--- start Data in this exercise ---

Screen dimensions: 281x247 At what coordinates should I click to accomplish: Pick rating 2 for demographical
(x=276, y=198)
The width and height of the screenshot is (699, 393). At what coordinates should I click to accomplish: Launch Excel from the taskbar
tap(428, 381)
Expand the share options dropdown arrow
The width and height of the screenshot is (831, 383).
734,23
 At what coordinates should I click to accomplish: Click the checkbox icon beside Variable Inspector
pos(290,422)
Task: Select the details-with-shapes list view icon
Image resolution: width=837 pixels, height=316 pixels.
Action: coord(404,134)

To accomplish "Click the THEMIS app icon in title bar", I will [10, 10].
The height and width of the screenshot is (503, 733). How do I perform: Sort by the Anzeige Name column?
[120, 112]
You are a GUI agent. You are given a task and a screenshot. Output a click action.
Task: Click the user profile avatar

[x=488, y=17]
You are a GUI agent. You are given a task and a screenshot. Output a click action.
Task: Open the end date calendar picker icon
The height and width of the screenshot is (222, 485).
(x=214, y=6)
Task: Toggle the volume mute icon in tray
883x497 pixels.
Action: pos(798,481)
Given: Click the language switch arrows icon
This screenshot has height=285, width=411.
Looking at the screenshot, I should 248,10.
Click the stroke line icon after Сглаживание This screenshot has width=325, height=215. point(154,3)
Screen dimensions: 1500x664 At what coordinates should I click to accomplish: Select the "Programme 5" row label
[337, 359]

--- end Data in this exercise ---

Directions for this task |
Rewrite the items above, swapping every occurrence of "At what coordinates should I click to accomplish" for "Which point should I click to complete" and keeping everything else the same.

Worked solution |
Screen dimensions: 281x247 Which point should I click to complete: Pick rating 2 for demographical
(x=276, y=198)
The width and height of the screenshot is (699, 393). Which point should I click to complete: Launch Excel from the taskbar
tap(428, 381)
Expand the share options dropdown arrow
The width and height of the screenshot is (831, 383).
734,23
 Which point should I click to complete: Click the checkbox icon beside Variable Inspector
pos(290,422)
Task: Select the details-with-shapes list view icon
Image resolution: width=837 pixels, height=316 pixels.
Action: coord(404,134)

To accomplish "Click the THEMIS app icon in title bar", I will [10, 10].
The height and width of the screenshot is (503, 733). How do I perform: Sort by the Anzeige Name column?
[120, 112]
You are a GUI agent. You are given a task and a screenshot. Output a click action.
Task: Click the user profile avatar

[x=488, y=17]
You are a GUI agent. You are given a task and a screenshot. Output a click action.
Task: Open the end date calendar picker icon
The height and width of the screenshot is (222, 485).
(x=214, y=6)
Task: Toggle the volume mute icon in tray
883x497 pixels.
Action: pos(798,481)
Given: Click the language switch arrows icon
This screenshot has height=285, width=411.
Looking at the screenshot, I should 248,10.
Click the stroke line icon after Сглаживание This screenshot has width=325, height=215. point(154,3)
Screen dimensions: 1500x664 Which point should I click to complete: Select the "Programme 5" row label
[337, 359]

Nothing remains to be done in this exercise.